I know what underlines everything is this trajectory idea but, as I said, there are other trajectories that you have to include when you are doing that. I guess what we will find out very quickly is what this government believes in because, in going through this budget, I’m not sure. I don’t see the support for the business sector. I don’t see it for the private sector, and I don’t see the support for the social side, as well.
I have to admit that I expected definitely more on the private sector investment by this government. That is what I had assumed, and some of it I would have been very supportive of, especially access to capital like the trade and investment fund being reestablished, for example, and the fireweed fund finally going ahead and creating capital, for people of this territory.
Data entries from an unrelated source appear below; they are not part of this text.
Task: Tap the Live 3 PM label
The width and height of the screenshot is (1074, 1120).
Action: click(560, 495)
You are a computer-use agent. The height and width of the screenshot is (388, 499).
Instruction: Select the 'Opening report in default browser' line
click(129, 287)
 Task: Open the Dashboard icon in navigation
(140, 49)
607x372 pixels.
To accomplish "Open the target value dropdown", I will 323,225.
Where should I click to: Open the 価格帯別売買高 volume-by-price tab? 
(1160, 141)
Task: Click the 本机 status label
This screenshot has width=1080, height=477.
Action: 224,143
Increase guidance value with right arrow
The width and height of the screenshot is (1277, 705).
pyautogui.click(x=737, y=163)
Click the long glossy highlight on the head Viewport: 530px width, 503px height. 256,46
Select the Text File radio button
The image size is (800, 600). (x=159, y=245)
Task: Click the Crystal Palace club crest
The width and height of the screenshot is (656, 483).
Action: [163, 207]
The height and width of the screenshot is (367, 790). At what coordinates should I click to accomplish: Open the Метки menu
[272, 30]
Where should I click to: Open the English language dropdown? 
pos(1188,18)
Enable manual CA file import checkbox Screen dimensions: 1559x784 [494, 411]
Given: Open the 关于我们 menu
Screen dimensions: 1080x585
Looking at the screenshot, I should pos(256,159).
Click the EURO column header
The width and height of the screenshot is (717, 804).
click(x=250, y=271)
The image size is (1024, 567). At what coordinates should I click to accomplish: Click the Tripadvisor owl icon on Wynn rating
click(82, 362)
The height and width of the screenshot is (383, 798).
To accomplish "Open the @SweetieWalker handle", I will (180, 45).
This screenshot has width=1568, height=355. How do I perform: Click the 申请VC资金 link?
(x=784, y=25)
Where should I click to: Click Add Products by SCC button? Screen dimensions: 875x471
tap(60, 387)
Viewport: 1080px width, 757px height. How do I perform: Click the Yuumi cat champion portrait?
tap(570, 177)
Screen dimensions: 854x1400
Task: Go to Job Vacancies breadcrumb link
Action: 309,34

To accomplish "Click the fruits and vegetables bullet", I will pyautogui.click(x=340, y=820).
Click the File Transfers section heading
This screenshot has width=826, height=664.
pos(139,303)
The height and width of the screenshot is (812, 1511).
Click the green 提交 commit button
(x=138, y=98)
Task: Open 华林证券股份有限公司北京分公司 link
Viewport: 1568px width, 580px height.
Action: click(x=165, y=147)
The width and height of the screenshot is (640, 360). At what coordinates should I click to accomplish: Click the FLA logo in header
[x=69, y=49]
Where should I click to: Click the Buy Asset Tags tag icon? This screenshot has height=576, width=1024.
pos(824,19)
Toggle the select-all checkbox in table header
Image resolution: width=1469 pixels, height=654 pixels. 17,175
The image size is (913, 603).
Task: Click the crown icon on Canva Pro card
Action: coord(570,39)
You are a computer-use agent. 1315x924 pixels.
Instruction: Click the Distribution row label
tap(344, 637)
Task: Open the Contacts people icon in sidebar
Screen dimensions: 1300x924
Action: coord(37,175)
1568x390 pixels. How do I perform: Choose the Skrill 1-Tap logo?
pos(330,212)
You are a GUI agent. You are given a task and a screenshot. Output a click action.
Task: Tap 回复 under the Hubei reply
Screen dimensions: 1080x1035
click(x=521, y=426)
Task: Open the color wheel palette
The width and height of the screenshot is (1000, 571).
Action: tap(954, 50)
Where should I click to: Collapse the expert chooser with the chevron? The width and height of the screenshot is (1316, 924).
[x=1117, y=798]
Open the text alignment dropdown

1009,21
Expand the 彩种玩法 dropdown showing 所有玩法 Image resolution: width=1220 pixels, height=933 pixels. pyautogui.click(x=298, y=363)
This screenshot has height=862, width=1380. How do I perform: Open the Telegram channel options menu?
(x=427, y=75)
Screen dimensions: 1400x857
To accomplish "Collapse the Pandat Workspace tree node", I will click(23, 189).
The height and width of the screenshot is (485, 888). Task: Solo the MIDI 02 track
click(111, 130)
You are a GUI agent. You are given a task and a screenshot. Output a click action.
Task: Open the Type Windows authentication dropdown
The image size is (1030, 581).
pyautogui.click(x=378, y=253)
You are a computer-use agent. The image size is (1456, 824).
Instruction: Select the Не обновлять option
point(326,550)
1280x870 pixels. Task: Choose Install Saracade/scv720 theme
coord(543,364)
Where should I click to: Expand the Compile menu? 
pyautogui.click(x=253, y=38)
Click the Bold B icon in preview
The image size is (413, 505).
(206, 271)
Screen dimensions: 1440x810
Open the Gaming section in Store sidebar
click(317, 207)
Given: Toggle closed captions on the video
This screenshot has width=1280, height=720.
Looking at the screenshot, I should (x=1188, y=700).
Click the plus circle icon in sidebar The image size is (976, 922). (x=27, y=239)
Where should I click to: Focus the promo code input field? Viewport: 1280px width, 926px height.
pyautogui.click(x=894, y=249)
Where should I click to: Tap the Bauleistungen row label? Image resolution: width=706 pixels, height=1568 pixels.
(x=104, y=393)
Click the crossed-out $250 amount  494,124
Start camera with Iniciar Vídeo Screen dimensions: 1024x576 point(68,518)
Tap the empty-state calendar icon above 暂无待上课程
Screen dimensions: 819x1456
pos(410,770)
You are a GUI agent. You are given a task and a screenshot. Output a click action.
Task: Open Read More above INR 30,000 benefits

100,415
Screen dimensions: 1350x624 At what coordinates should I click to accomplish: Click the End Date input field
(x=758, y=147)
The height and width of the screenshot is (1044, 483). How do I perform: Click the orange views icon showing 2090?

Even supporting a microloan would be a little bit better than cutting it. I didn’t expect the child and family services area to be targeted. The question, I guess, I have is, when will these programs be restored? When will the funding go in here? Some of the bigger questions I have, I guess, that are not explained in here that I would like to know, regard NGO funding: is there going to be long-term funding, or is it going to be going back to a year-by-year, case-by-case basis? Or will there be a guarantee of three, four, five years of funding any more? There are no indications in this budget; nor were there any indications in the budget speech in that regard. Money from the feds — it would be nice to know what was being worked on, what we can look forward to on monies from the feds.
I do know the three Premiers did a very good job in representing the Yukon around the health issue, and it would be nice to know if we can expect to see that money or what kind of payment schedule there is. Is it so much per year? Is it one lump sum? Where are the negotiations? That would have been nice to see in the budget speech. There is lots of talk about the economic relationship with the First Nations, government to government. That was really, really good to hear and we look forward to seeing some really good results from that. Definitely the bar has been raised in that area once again. It’s not the first time some of this talk has been spoken in this House. Unfortunately, it has been a struggle at times; in other areas it has been successful. We hope it doesn’t create problems with other First Nations, if they feel that they have been neglected in discussions such as what happened with the talks around the jail. And devolution. It would have been nice to hear something in the budget speech about devolution that gave us some assurances of what was happening instead of just words that you hear over and over, something a little bit more concrete.
But I’m sure we’re going to get a lot more answers to that, and I look forward to hearing the replies and other people’s comments and getting into the line-by-line and departmental debates.
Thank you.
Hon. Mr. Lang: In replying to the budget, I found it interesting, because I’m a new person on the block, how budgets and governments work. In essence, I’ve done lots of budgets in my past and I found that doing the budget was fairly simple in any one of my businesses. It was living within the budget that was hard. So we have a task ahead of us, not only to budget our money properly but to manage the money properly. There is no point in looking back because looking back isn’t an improvement on the future. So what we’ve done — and I am one of the members who worked to prepare a budget that will lower the Government of Yukon’s trajectory of spending.
I would at this time like to thank the many people who worked to put this budget together. There were many hours spent on this budget in a very, very short period of time. So we did get the product out. There were a lot of people in the trenches behind us who worked diligently to make sure that it happened.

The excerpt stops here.